Dopo il primo allarme nel Nord Italia, i bollettini aeronautici segnalano carenze anche a Brindisi, Reggio Calabria e Pescara. Viaggi estivi a rischio tra rincari e incognite logistiche.
Il sistema del trasporto aereo italiano trema sotto i colpi di una carenza di cherosene che inizia a estendersi a macchia d’olio. Quello che sembrava un episodio isolato legato alle festività pasquali si sta trasformando in un’allerta nazionale: sono saliti a sette gli scali che registrano una disponibilità limitata di carburante Jet A1, costringendo le compagnie aeree a manovre logistiche d’emergenza.
La mappa dei disagi: dal Nord al Sud
Nelle ultime ore, i Notam (i messaggi ufficiali di informazione aeronautica) hanno lanciato l’allerta per l’aeroporto di Brindisi. Il messaggio è perentorio: carburante non disponibile se non in quantità limitate, riservate esclusivamente ai voli di Stato, alle missioni di soccorso (SAR) e ai voli ospedalieri. Le compagnie civili dovranno praticare il cosiddetto tankering: caricare negli scali di partenza il carburante necessario anche per la tratta successiva, con un aggravio di peso e costi.
Situazione speculare a Reggio Calabria e Pescara, che si aggiungono alla lista dei “bollino rosso” aperta nei giorni scorsi da Milano Linate, Venezia, Treviso e Bologna. In questi ultimi scali, l’operatore Air Bp Italia aveva già annunciato una distribuzione contingentata, dando priorità ai voli a lungo raggio (superiori alle 3 ore) e alle emergenze.

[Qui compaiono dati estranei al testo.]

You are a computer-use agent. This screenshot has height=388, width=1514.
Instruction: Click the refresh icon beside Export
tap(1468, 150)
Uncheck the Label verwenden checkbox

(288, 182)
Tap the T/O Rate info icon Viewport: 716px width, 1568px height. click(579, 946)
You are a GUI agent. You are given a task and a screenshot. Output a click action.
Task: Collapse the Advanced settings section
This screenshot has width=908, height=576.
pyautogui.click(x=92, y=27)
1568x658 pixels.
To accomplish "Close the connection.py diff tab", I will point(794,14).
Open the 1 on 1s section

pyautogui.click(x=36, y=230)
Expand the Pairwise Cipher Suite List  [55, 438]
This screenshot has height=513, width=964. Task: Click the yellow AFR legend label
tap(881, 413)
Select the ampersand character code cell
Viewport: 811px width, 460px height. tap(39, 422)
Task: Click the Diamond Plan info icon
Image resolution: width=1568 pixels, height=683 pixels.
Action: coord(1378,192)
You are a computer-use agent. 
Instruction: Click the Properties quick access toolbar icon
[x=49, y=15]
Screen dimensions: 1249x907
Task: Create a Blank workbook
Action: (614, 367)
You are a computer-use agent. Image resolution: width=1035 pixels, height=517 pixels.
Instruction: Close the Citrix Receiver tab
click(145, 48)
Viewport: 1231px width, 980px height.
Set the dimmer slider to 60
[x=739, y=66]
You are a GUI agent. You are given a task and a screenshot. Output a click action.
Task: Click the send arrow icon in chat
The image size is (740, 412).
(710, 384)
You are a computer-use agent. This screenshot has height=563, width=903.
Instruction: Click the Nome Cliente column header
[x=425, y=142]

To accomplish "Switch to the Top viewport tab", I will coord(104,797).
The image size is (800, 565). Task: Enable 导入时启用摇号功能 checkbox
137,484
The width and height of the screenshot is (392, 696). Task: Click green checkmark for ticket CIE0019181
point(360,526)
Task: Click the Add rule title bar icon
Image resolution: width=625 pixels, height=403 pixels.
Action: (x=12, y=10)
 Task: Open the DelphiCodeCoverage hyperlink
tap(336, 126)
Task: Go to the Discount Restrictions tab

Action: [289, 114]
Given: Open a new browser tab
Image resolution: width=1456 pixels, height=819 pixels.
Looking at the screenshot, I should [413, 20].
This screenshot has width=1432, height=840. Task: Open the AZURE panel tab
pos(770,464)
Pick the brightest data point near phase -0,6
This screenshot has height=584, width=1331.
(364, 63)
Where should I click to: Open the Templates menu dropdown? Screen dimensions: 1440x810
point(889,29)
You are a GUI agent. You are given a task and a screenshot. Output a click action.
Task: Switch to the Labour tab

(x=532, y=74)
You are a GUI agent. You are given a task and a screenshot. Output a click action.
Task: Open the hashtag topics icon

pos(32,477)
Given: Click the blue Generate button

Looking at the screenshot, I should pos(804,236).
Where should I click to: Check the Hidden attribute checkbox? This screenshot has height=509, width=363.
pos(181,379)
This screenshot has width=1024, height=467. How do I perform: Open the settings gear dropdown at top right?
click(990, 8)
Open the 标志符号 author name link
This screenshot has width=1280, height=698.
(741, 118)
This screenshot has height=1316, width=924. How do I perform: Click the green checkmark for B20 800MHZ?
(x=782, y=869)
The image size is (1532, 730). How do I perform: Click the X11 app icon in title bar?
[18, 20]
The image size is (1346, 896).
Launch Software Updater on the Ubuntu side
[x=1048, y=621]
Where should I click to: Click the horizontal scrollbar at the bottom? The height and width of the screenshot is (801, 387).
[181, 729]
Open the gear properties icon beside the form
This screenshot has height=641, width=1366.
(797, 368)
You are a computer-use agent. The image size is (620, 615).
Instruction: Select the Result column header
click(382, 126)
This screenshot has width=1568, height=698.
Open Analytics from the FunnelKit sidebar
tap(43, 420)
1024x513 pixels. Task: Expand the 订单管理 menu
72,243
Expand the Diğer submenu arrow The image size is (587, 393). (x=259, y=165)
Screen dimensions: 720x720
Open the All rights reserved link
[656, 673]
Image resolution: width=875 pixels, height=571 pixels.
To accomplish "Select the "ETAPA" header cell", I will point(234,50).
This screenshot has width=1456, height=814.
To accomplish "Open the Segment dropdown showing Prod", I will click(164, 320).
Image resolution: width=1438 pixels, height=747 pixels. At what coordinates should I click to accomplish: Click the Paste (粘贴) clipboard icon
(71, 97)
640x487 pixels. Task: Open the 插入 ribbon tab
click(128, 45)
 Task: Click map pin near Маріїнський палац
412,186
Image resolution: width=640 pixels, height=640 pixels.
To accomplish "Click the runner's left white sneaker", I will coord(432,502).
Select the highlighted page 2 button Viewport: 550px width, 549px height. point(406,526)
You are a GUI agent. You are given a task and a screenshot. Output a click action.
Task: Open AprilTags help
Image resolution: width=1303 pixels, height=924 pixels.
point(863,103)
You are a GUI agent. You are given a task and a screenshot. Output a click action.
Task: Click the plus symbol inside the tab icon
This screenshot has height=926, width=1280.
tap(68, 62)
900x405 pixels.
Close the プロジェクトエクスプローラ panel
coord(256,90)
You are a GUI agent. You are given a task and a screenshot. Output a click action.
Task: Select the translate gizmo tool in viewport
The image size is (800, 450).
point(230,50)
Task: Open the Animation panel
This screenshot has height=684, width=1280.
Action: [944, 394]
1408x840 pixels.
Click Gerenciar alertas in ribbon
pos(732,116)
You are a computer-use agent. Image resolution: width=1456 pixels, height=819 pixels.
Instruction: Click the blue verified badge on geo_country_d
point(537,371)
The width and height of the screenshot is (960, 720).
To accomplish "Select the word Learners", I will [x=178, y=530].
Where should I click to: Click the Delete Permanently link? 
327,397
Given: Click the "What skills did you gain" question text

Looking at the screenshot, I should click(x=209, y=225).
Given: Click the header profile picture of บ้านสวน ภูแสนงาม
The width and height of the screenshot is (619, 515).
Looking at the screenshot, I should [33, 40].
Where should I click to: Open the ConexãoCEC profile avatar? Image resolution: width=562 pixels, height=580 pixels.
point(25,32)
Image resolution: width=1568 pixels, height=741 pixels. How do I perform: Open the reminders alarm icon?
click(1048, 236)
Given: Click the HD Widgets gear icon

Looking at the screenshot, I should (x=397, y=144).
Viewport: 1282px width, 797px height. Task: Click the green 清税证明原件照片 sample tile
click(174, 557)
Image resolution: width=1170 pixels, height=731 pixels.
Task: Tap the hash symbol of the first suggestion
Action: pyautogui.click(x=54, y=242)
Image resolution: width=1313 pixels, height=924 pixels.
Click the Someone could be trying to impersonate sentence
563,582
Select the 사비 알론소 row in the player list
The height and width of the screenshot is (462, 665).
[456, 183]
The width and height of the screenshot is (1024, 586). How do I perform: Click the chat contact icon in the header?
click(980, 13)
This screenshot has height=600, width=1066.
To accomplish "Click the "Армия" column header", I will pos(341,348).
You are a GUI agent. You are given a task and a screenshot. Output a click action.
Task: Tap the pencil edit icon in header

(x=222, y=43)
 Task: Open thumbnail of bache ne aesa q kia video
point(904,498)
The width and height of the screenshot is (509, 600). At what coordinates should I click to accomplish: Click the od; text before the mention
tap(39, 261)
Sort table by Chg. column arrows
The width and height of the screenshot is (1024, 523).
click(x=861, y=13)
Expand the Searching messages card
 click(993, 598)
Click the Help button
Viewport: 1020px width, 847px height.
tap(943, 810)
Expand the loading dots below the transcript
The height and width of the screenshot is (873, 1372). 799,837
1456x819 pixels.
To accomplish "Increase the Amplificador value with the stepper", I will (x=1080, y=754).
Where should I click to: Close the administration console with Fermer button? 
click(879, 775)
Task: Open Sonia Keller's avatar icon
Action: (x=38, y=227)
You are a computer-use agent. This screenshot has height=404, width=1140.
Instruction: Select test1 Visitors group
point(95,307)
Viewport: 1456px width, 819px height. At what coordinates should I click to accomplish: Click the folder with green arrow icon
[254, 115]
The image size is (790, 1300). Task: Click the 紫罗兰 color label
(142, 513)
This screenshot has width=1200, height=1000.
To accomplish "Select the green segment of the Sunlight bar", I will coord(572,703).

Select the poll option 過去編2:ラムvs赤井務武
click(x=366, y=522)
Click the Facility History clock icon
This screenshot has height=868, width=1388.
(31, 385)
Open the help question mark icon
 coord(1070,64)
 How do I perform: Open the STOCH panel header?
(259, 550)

Geopolitica e logistica: le cause del blocco
L’ombra della crisi mediorientale si allunga sulle piste italiane. Sebbene l’Enac abbia inizialmente ricondotto i disagi al picco di traffico pasquale, appare evidente il peso delle tensioni nello Stretto di Hormuz. L’Europa importa circa il 30% del suo cherosene e il blocco delle rotte nel Golfo Persico sta già pesando sulle forniture globali. Colossi come Ryanair e Lufthansa monitorano con apprensione: se il conflitto dovesse protrarsi fino a giugno, la stagione estiva potrebbe subire contraccolpi pesantissimi.
Estate 2026: il dilemma del viaggiatore
Oltre alle mete sconsigliate dalla Farnesina per i conflitti in corso (Ucraina, Medio Oriente, Sudan tra le altre), i turisti devono ora fare i conti con la “doppia penalizzazione” denunciata da Assoviaggi di Confesercenti:
- Costo del carburante ai massimi storici.
- Super dollaro, che rende i pacchetti turistici e il trasporto aereo molto più onerosi.
Il consiglio del Codacons: Per chi prenota un viaggio “fai-da-te”, il rischio cancellazione è concreto. Un’assicurazione specifica può costare fino all’8% del valore del viaggio. È bene ricordare però che, in caso di cancellazione del volo per carenza di carburante (responsabilità della compagnia), la normativa UE garantisce il rimborso del biglietto o la riprotezione su un altro volo.
L’incognita rimane la durata di questa carenza. Mentre gli scali asiatici sono già in sofferenza per la vicinanza alle rotte del greggio, l’Italia si interroga sulla tenuta del sistema. Se la crisi dovesse estendersi, il rischio non sarà solo il rincaro dei biglietti, ma una vera e propria riduzione delle frequenze dei voli proprio nel cuore della stagione turistica.